Task description
Every entry needs to appear again exactly as written below.

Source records
--------------------
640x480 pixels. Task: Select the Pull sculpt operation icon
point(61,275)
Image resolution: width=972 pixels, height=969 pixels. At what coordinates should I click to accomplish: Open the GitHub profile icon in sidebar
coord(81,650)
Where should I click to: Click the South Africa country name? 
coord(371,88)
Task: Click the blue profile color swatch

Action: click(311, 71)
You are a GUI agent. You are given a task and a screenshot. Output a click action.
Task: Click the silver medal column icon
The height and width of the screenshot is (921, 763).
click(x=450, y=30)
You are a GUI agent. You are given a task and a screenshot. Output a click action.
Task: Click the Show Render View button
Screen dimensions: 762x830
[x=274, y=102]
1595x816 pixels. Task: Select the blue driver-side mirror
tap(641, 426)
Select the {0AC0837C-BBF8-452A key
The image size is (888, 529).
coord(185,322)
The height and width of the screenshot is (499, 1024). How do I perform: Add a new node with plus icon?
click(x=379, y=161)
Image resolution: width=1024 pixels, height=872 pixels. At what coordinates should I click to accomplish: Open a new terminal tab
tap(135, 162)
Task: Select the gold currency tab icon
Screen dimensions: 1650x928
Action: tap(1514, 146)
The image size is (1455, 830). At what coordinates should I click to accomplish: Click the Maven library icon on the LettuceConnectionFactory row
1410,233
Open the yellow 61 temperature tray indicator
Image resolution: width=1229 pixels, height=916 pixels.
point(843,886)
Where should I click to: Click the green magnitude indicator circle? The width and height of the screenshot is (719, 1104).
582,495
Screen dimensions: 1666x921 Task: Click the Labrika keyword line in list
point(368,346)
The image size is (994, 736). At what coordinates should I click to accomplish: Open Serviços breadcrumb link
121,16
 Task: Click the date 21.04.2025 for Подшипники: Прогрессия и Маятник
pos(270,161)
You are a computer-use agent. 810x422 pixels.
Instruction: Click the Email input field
--------------------
Solved exercise
640x480 pixels. Task: Select the Pull sculpt operation icon
point(61,275)
Image resolution: width=972 pixels, height=969 pixels. At what coordinates should I click to accomplish: Open the GitHub profile icon in sidebar
coord(81,650)
Where should I click to: Click the South Africa country name? 
coord(371,88)
Task: Click the blue profile color swatch

Action: click(311, 71)
You are a GUI agent. You are given a task and a screenshot. Output a click action.
Task: Click the silver medal column icon
The height and width of the screenshot is (921, 763).
click(x=450, y=30)
You are a GUI agent. You are given a task and a screenshot. Output a click action.
Task: Click the Show Render View button
Screen dimensions: 762x830
[x=274, y=102]
1595x816 pixels. Task: Select the blue driver-side mirror
tap(641, 426)
Select the {0AC0837C-BBF8-452A key
The image size is (888, 529).
coord(185,322)
The height and width of the screenshot is (499, 1024). How do I perform: Add a new node with plus icon?
click(x=379, y=161)
Image resolution: width=1024 pixels, height=872 pixels. At what coordinates should I click to accomplish: Open a new terminal tab
tap(135, 162)
Task: Select the gold currency tab icon
Screen dimensions: 1650x928
Action: tap(1514, 146)
The image size is (1455, 830). At what coordinates should I click to accomplish: Click the Maven library icon on the LettuceConnectionFactory row
1410,233
Open the yellow 61 temperature tray indicator
Image resolution: width=1229 pixels, height=916 pixels.
point(843,886)
Where should I click to: Click the green magnitude indicator circle? The width and height of the screenshot is (719, 1104).
582,495
Screen dimensions: 1666x921 Task: Click the Labrika keyword line in list
point(368,346)
The image size is (994, 736). At what coordinates should I click to accomplish: Open Serviços breadcrumb link
121,16
 Task: Click the date 21.04.2025 for Подшипники: Прогрессия и Маятник
pos(270,161)
You are a computer-use agent. 810x422 pixels.
Instruction: Click the Email input field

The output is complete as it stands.